----- Available records -----

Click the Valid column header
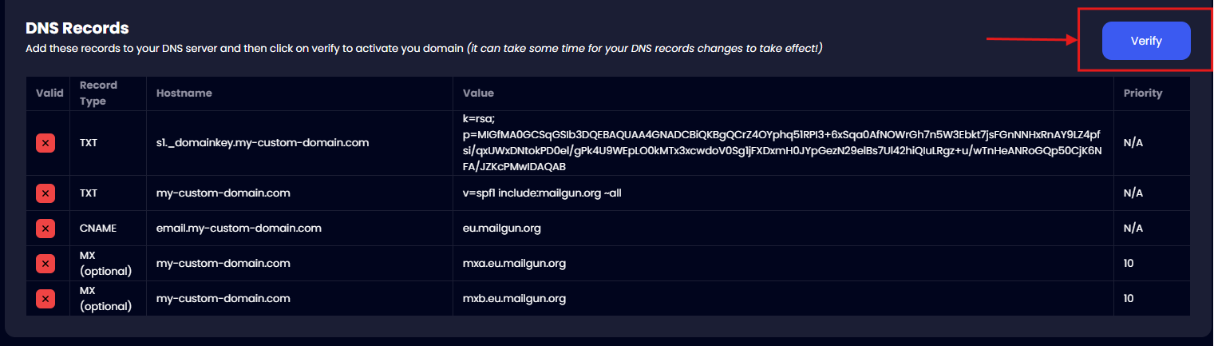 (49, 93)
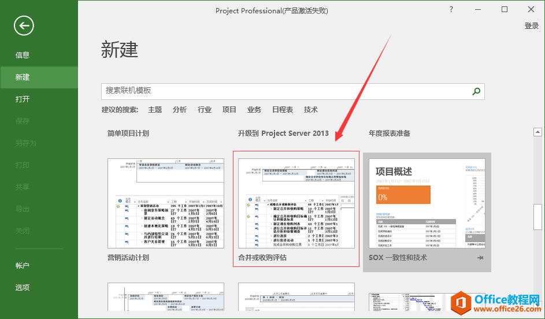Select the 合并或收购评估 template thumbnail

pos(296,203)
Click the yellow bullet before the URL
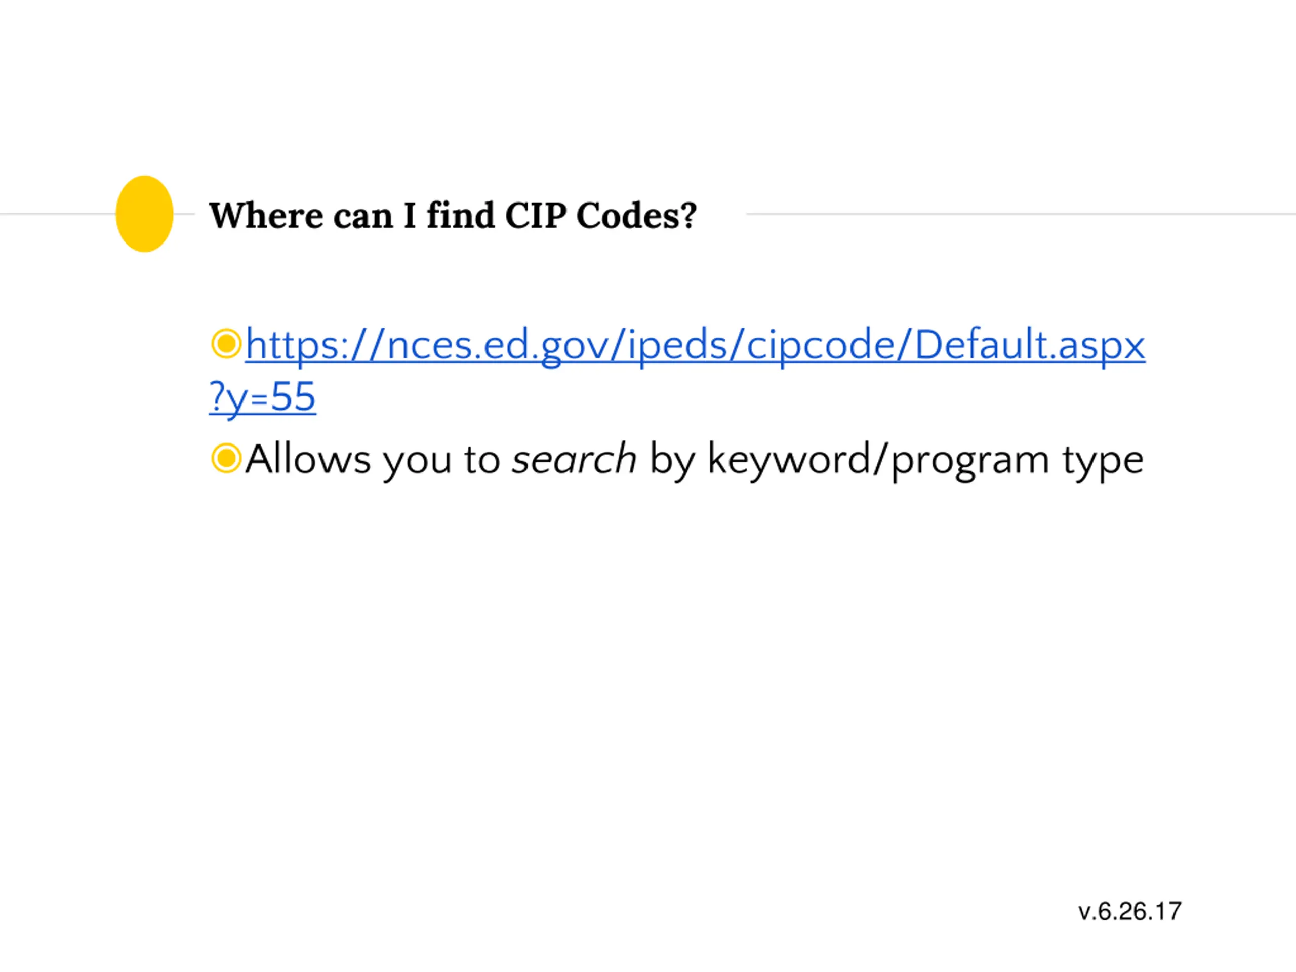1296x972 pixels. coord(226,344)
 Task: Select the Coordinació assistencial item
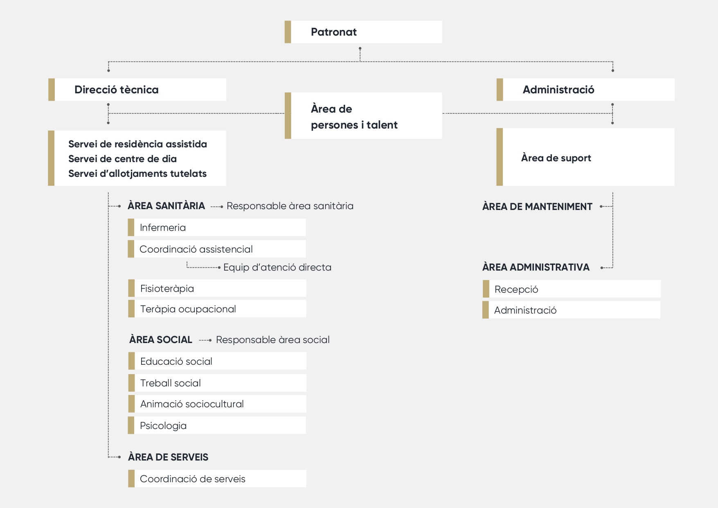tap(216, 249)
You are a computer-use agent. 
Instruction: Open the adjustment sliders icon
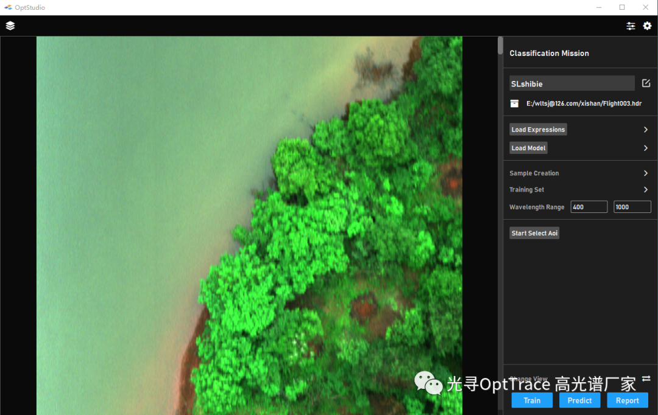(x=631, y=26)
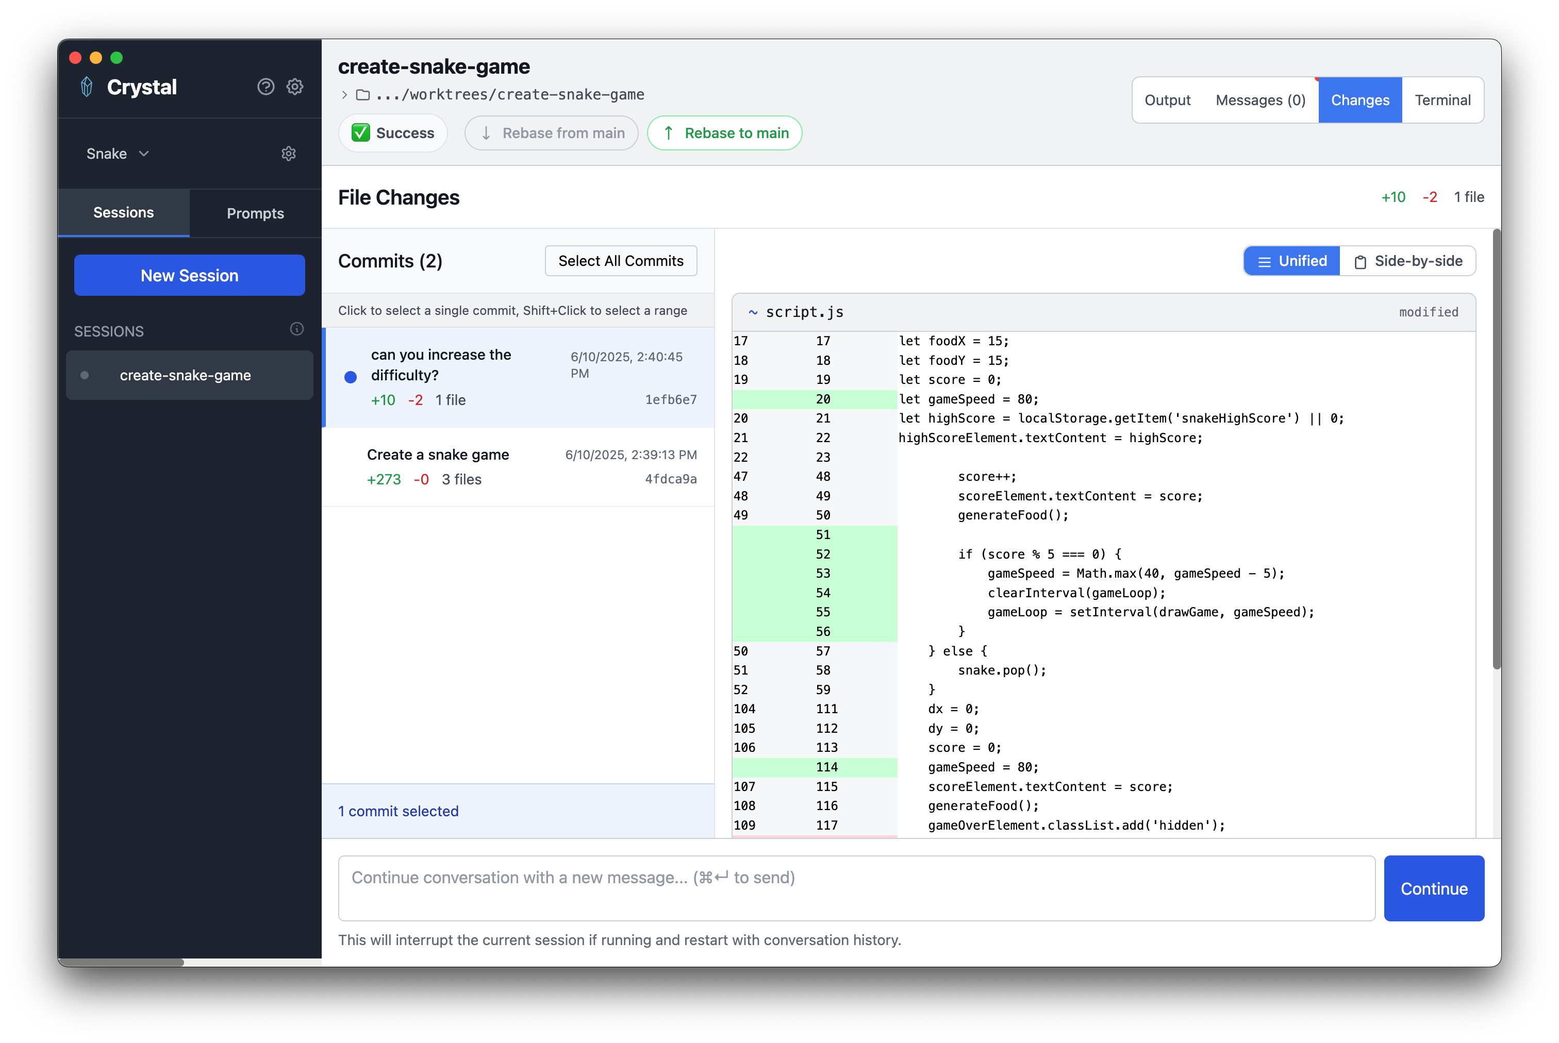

-----

Request> Which lines of the listing contain the string "Click"? Report each of them in full, counting a difference in letter case as a mismatch.

Reply>
Click the Valid column header
Click the yellow bullet before the URL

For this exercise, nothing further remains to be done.